Tag Archive for 'unfair terms'

Tenancy Deposits on Sale and Rent Back on Appeal

UK Housing Alliance v Francis [2010] EWCA Civ 117

This is an appeal from a case in Grimsby County Court which we reported on here. It is also the first Court of Appeal decision to touch on tenancy deposit protection.

Briefly, the case involved a sale and rent back arrangement between UK and F whereby F was granted an Assured Shorthold Tenancy for 10 years. A proportion of the purchase sum was to be held back and would be paid over at the end of the term with a proportional deduction if the tenancy ended earlier than the 10 year point. Ultimately, F fell behind with the rent and was evicted and the sum was withheld.

Three arguments were advanced for F as to why the withheld money should be paid in full:

  1. That the final payment was a deposit within the meaning of Chapter 4, part 6 of the Housing Act 2004 and is covered by the protection provisions to be found in that part. It was common ground between the parties that the money had not been dealt with in the manner required by part 6.
  2. That the ability to withhold the final payment was a contractual penalty and therefore unenforceable.
  3. That the withholding provision is in any event an unfair term under the Unfair Terms in Consumer Contract Regulations 1999

The Court of Appeal rejected all three lines of argument.

[Data items]
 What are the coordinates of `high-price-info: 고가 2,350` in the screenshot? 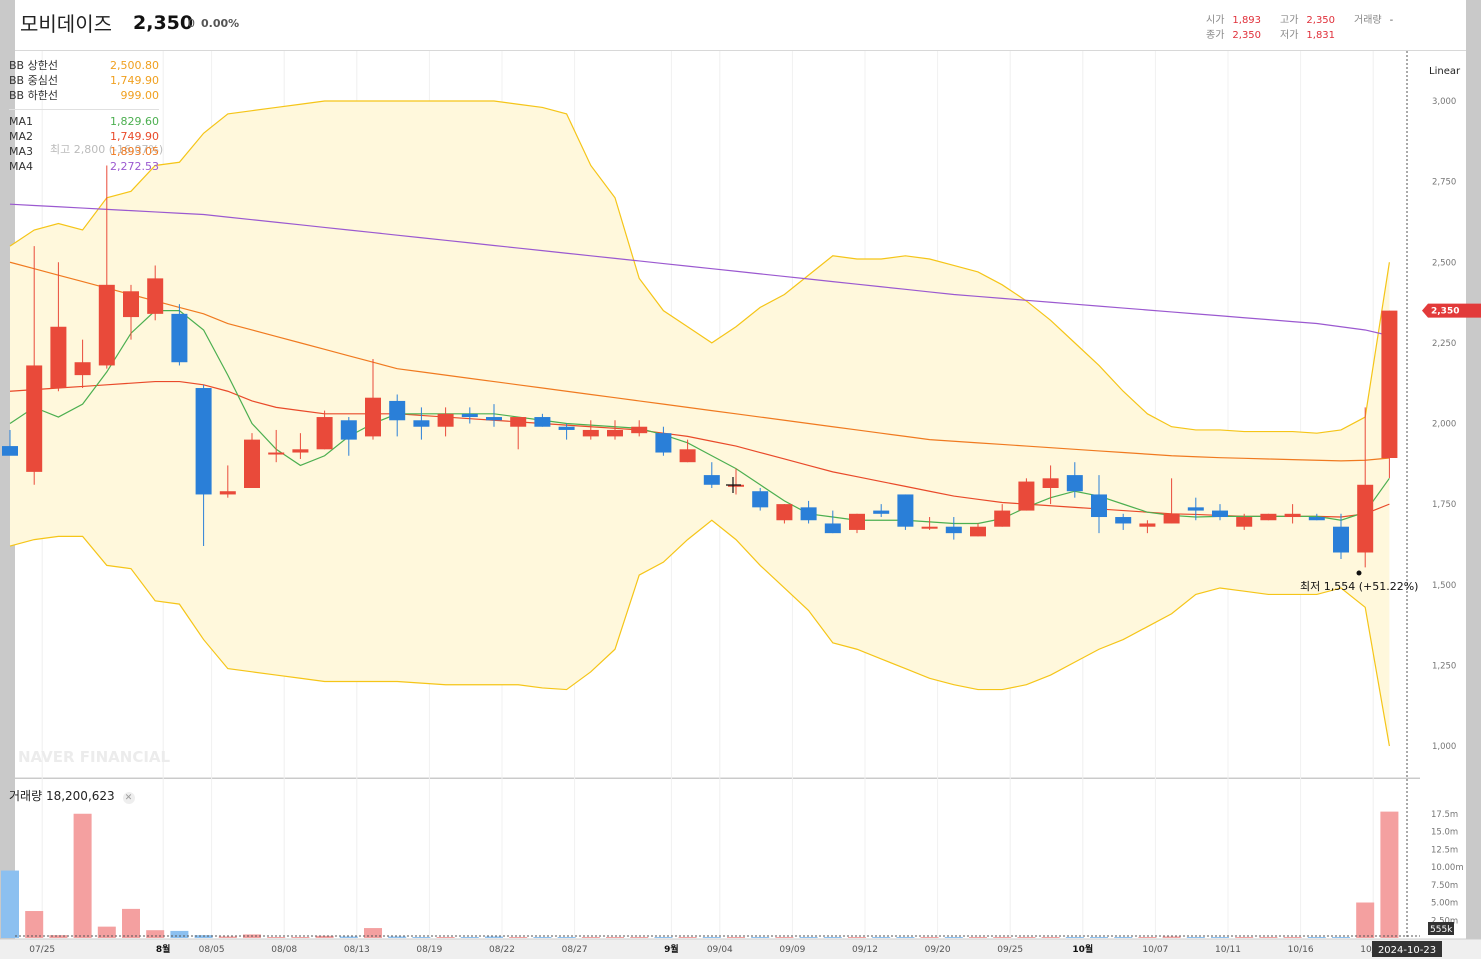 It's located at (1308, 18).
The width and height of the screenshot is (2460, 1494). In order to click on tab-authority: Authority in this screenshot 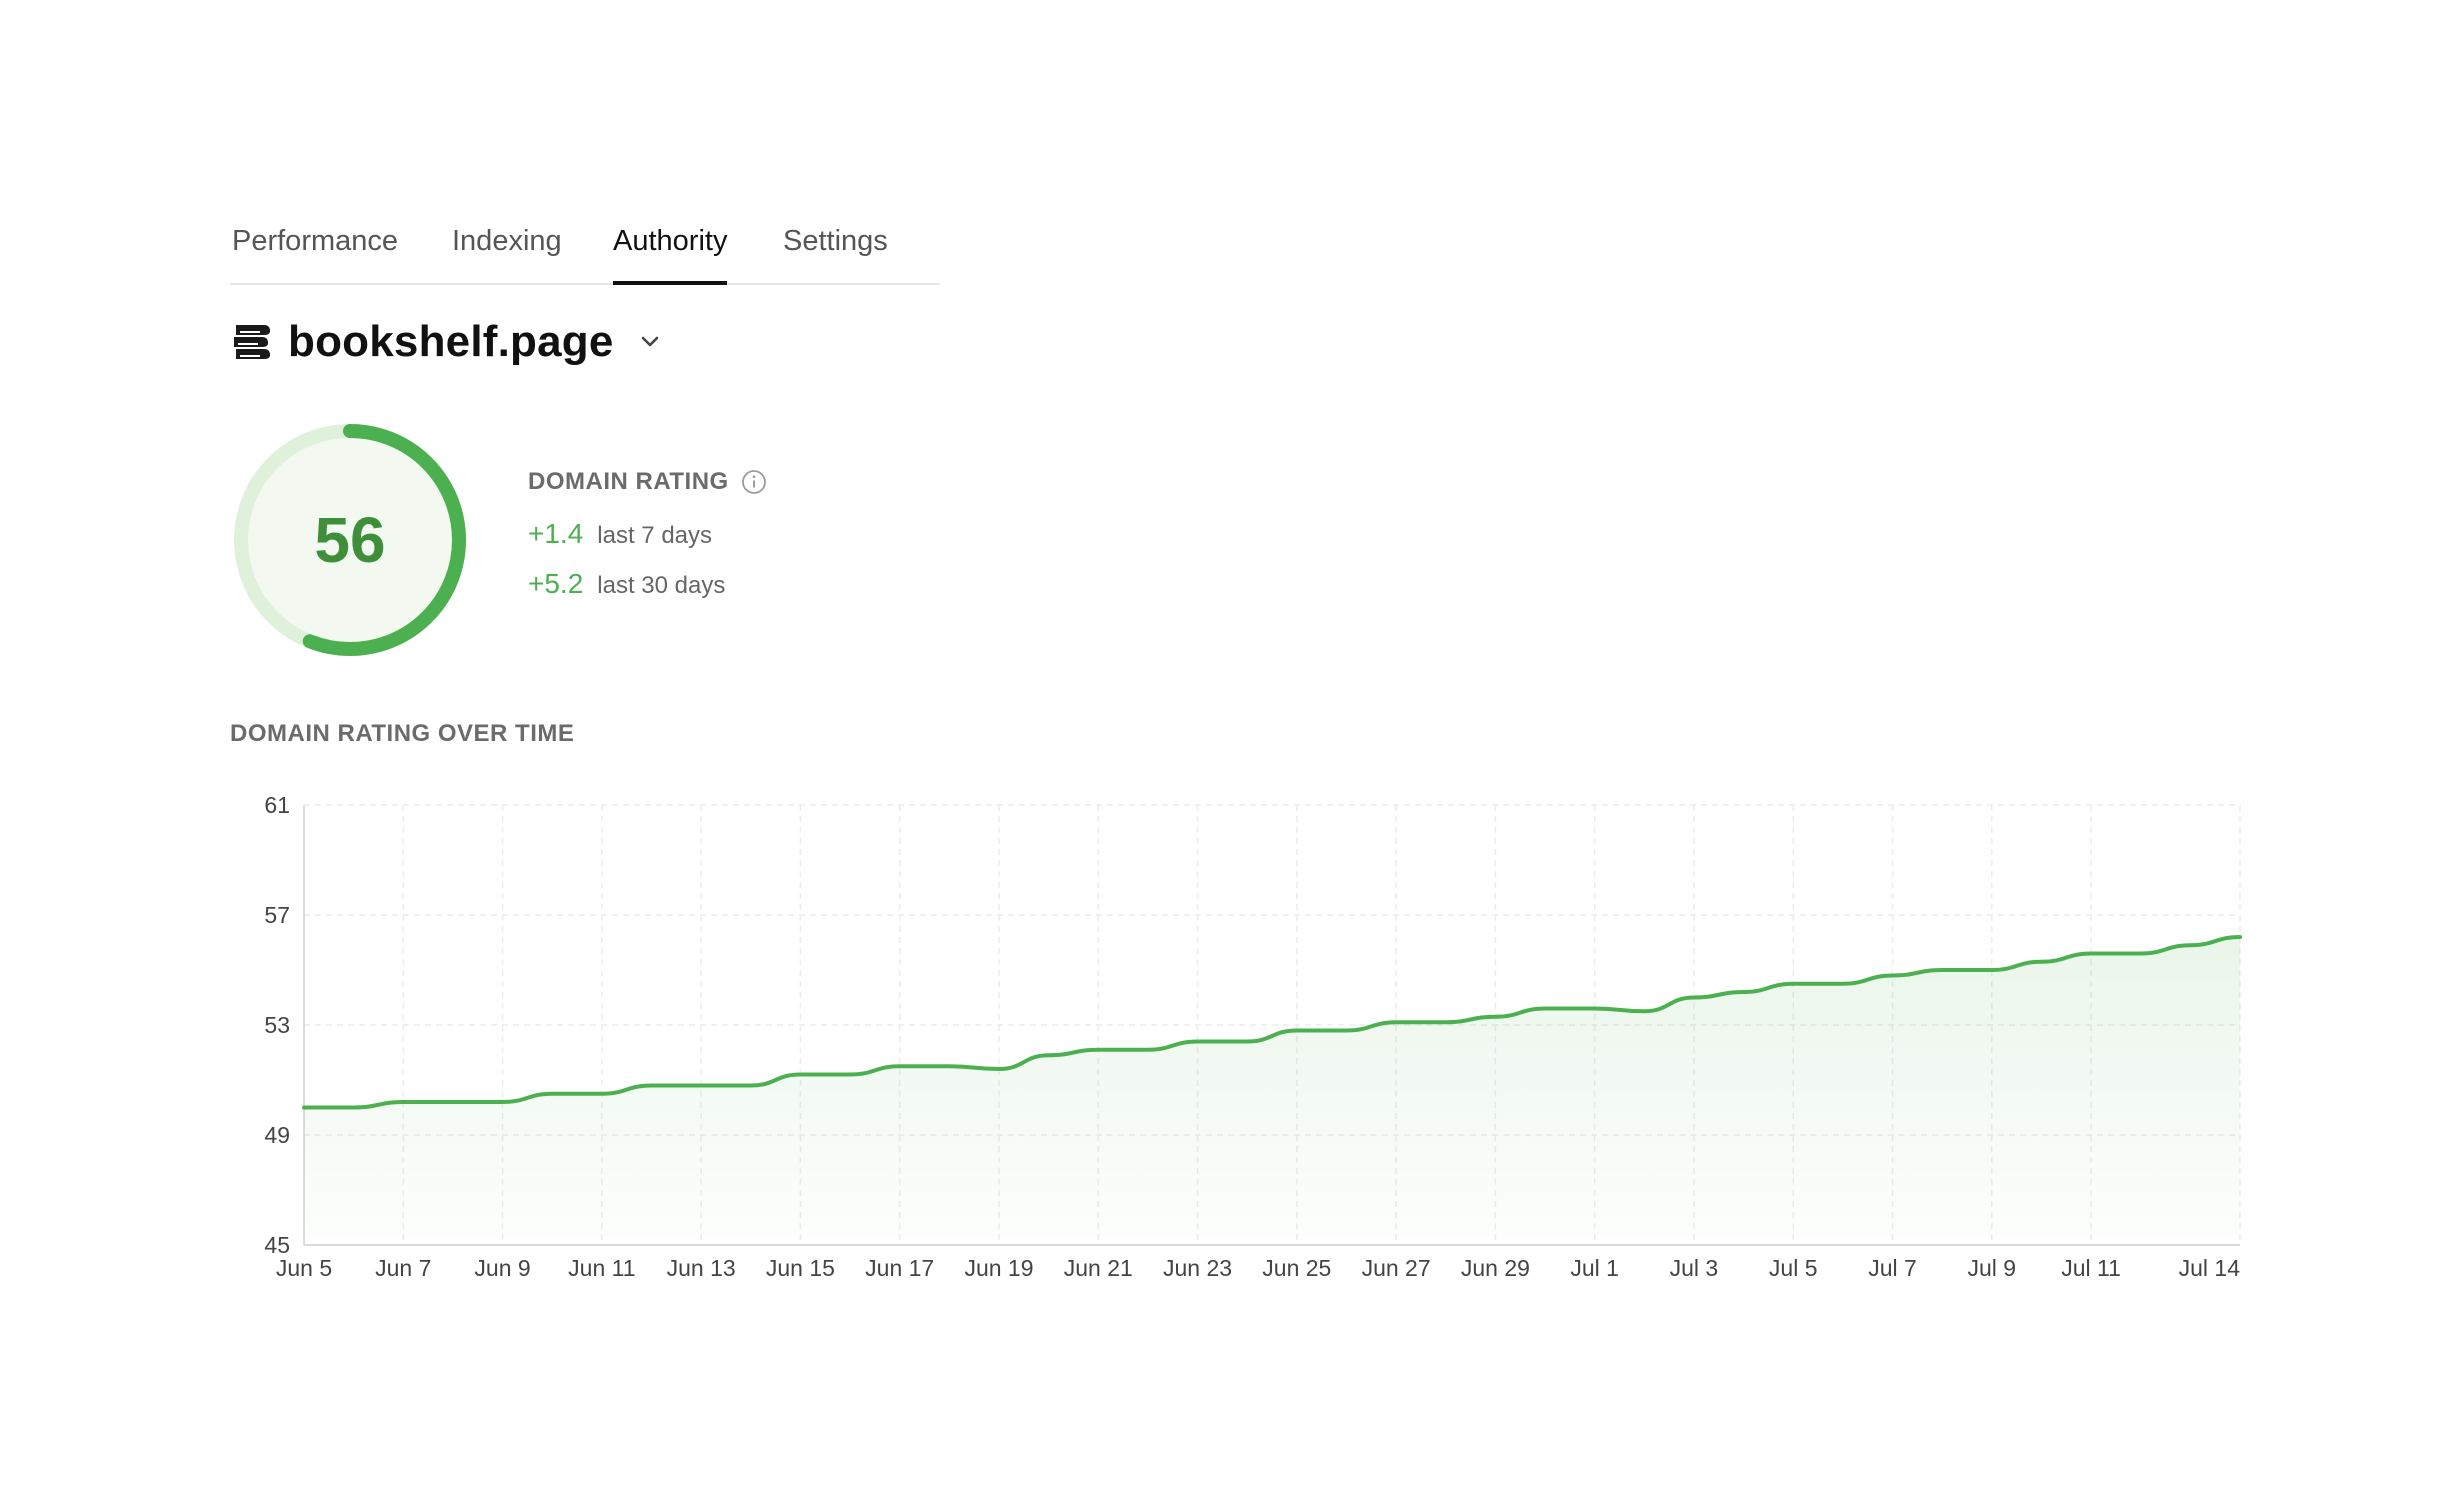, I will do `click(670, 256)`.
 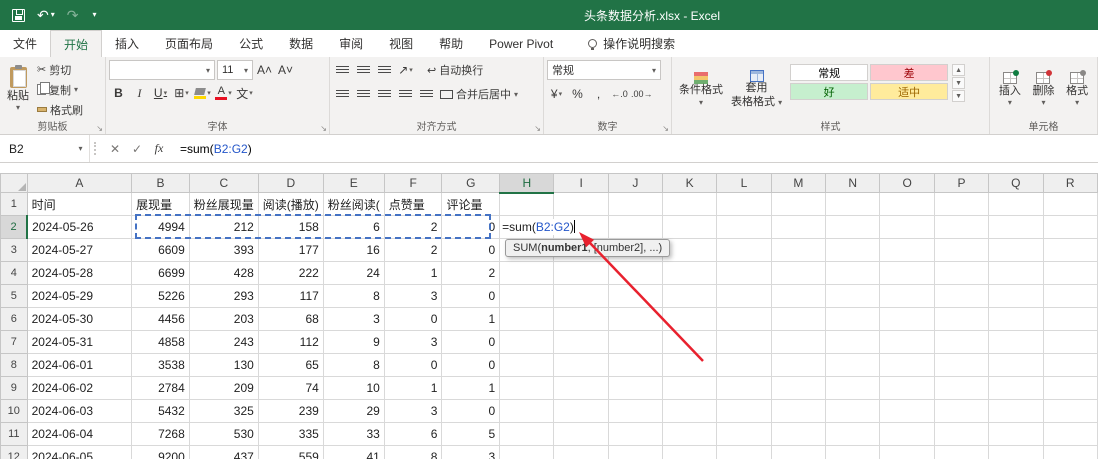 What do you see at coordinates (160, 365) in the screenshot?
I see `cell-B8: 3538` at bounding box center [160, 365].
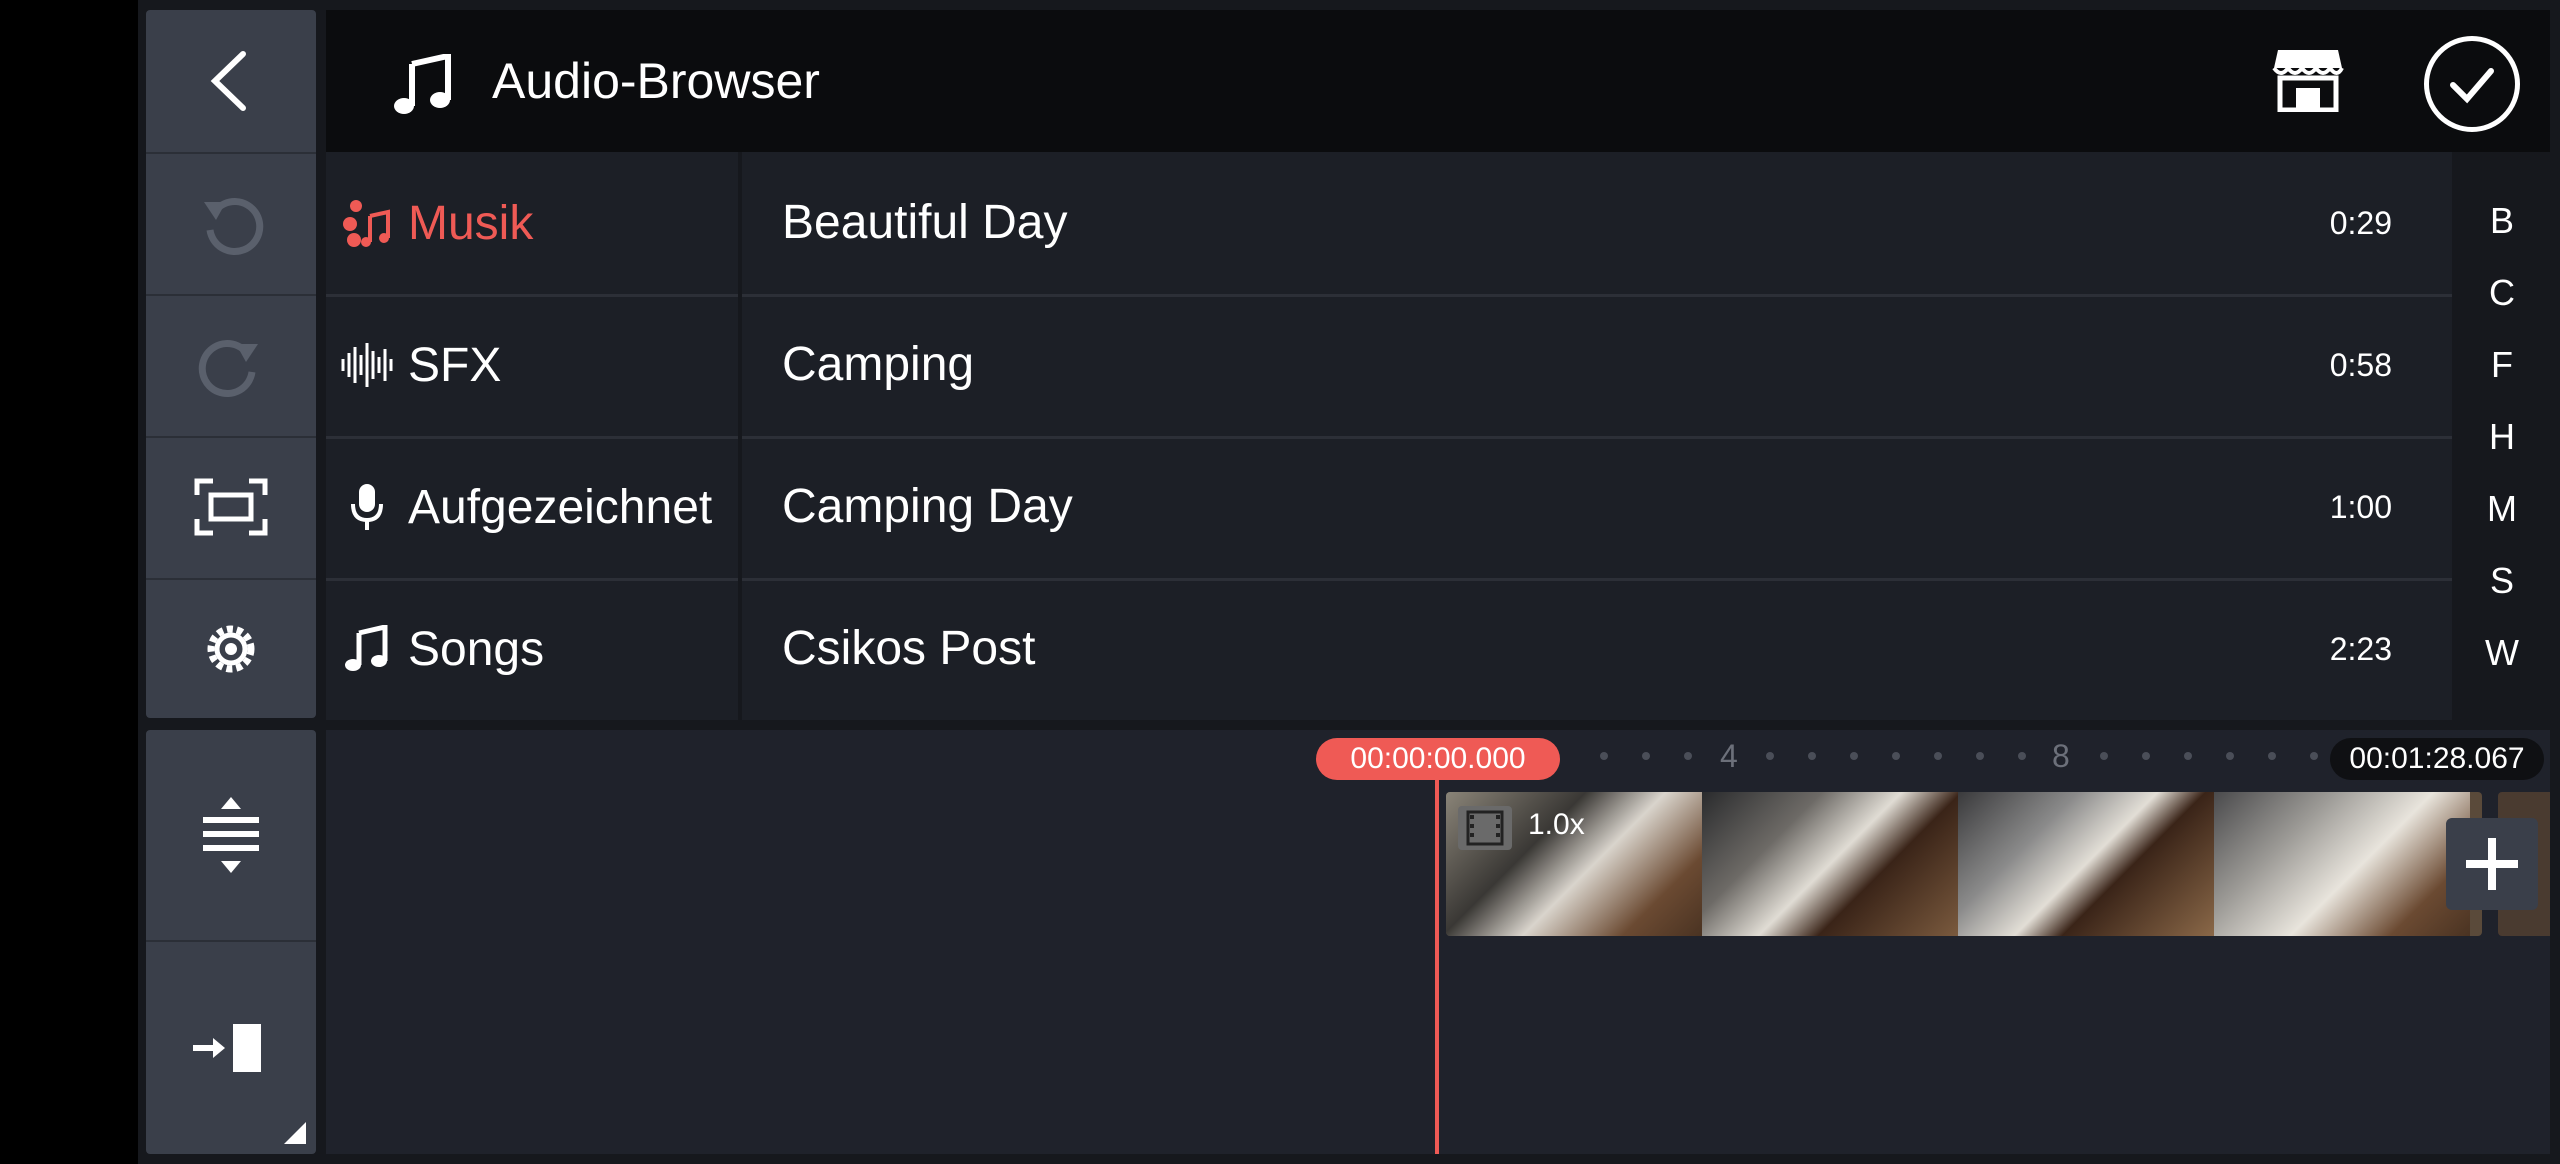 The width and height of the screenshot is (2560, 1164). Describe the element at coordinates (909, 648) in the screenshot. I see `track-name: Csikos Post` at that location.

◆ **Required action 1**:
Write out the case summary from "Tag Archive for" up to and including "sum was withheld.".
◆ **Required action 2**:
Answer these questions from the case summary:
(a) In which county court was the case heard before the appeal?
(b) For how many years was F granted the Assured Shorthold Tenancy?
(c) Under which regulations was the withholding provision said to be an unfair term?
The data items are separate material and have no connection to the case summary.

◆ **Answer area 1**:
Tag Archive for 'unfair terms'

Tenancy Deposits on Sale and Rent Back on Appeal

UK Housing Alliance v Francis [2010] EWCA Civ 117

This is an appeal from a case in Grimsby County Court which we reported on here. It is also the first Court of Appeal decision to touch on tenancy deposit protection.

Briefly, the case involved a sale and rent back arrangement between UK and F whereby F was granted an Assured Shorthold Tenancy for 10 years. A proportion of the purchase sum was to be held back and would be paid over at the end of the term with a proportional deduction if the tenancy ended earlier than the 10 year point. Ultimately, F fell behind with the rent and was evicted and the sum was withheld.

◆ **Answer area 2**:
(a) Grimsby County Court
(b) 10 years
(c) The Unfair Terms in Consumer Contract Regulations 1999